#### INPUT FOR THIS TASK
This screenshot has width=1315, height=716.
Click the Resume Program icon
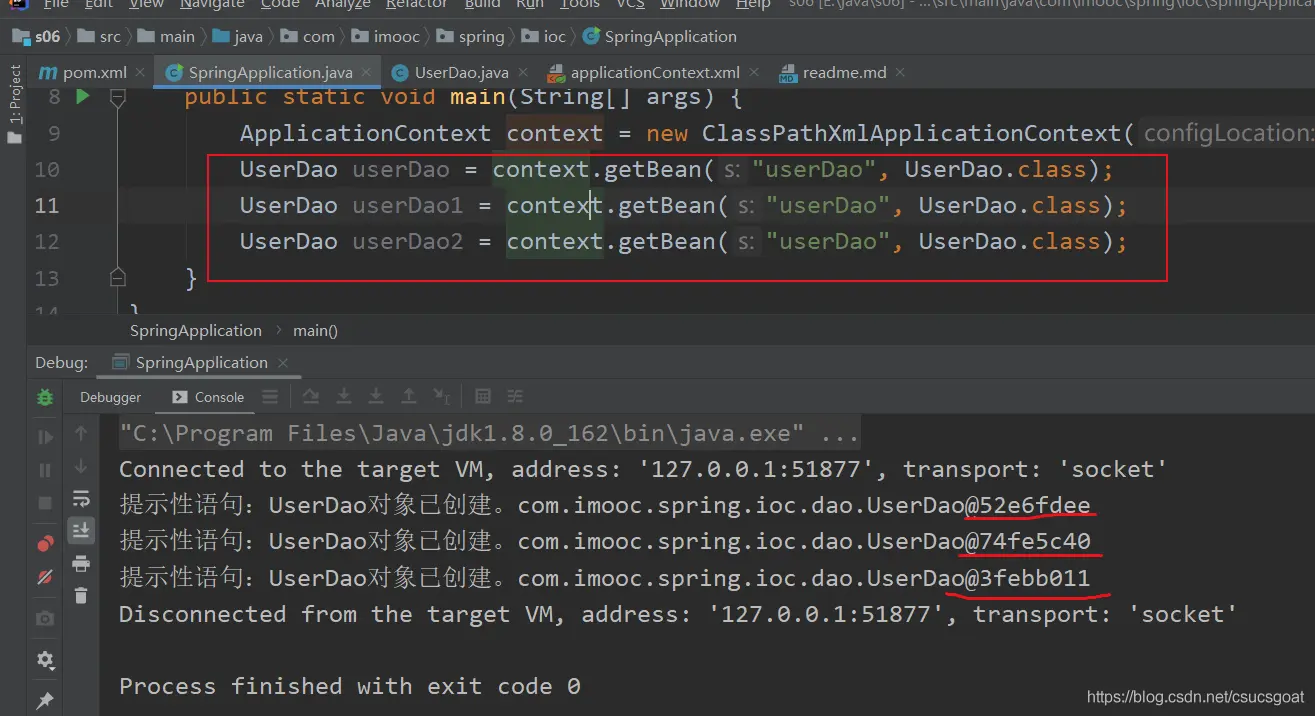pos(45,437)
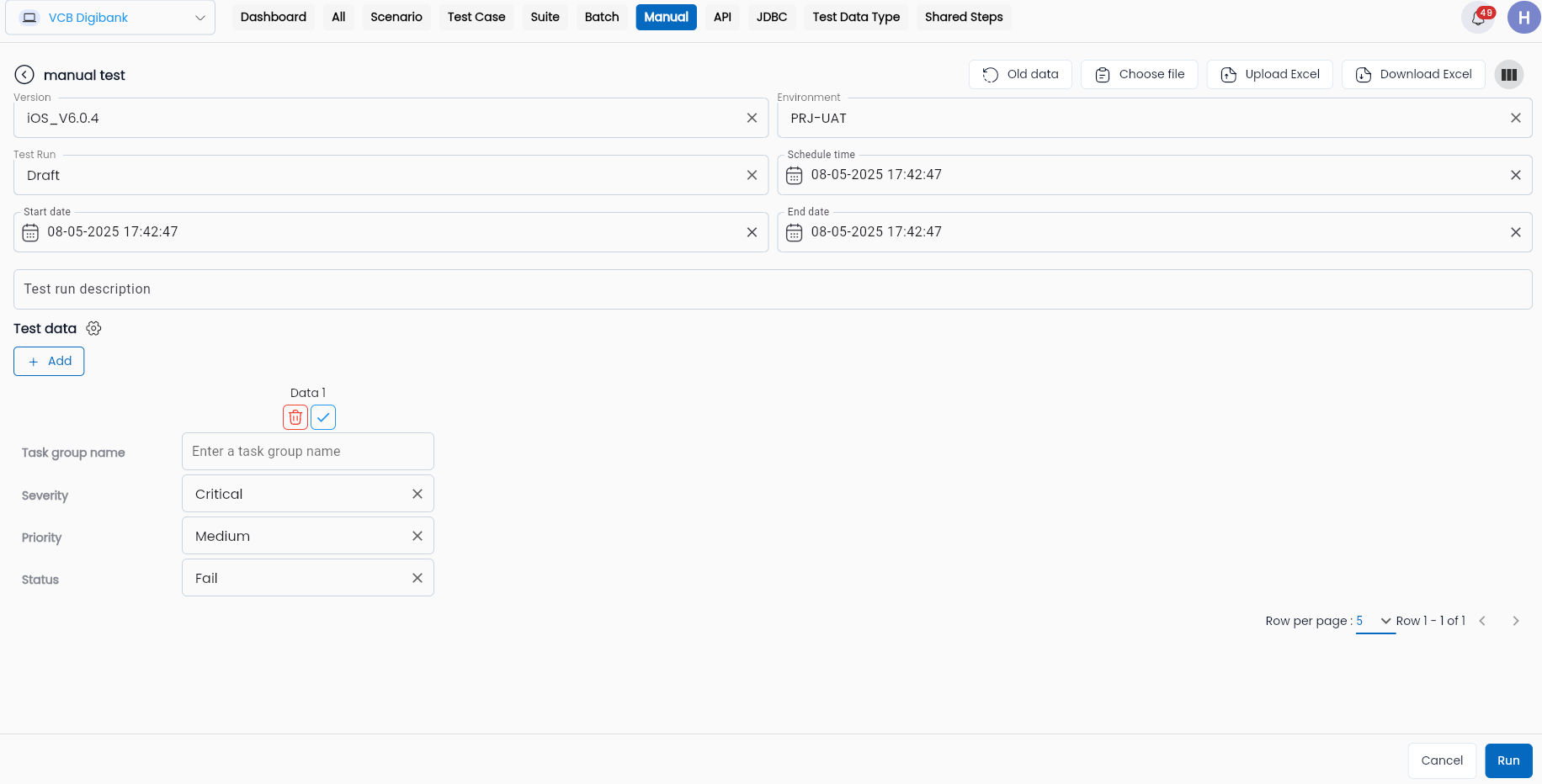Open the Start date calendar icon
1542x784 pixels.
(30, 232)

#### EXERCISE BRIEF
Pictures stay out of this copy; write out the entries above exactly.

#### OUTPUT FOR THIS TASK
This screenshot has width=1315, height=716.
Click the Resume Program icon
pos(45,437)
Open the Start date calendar icon
1542x784 pixels.
(30, 232)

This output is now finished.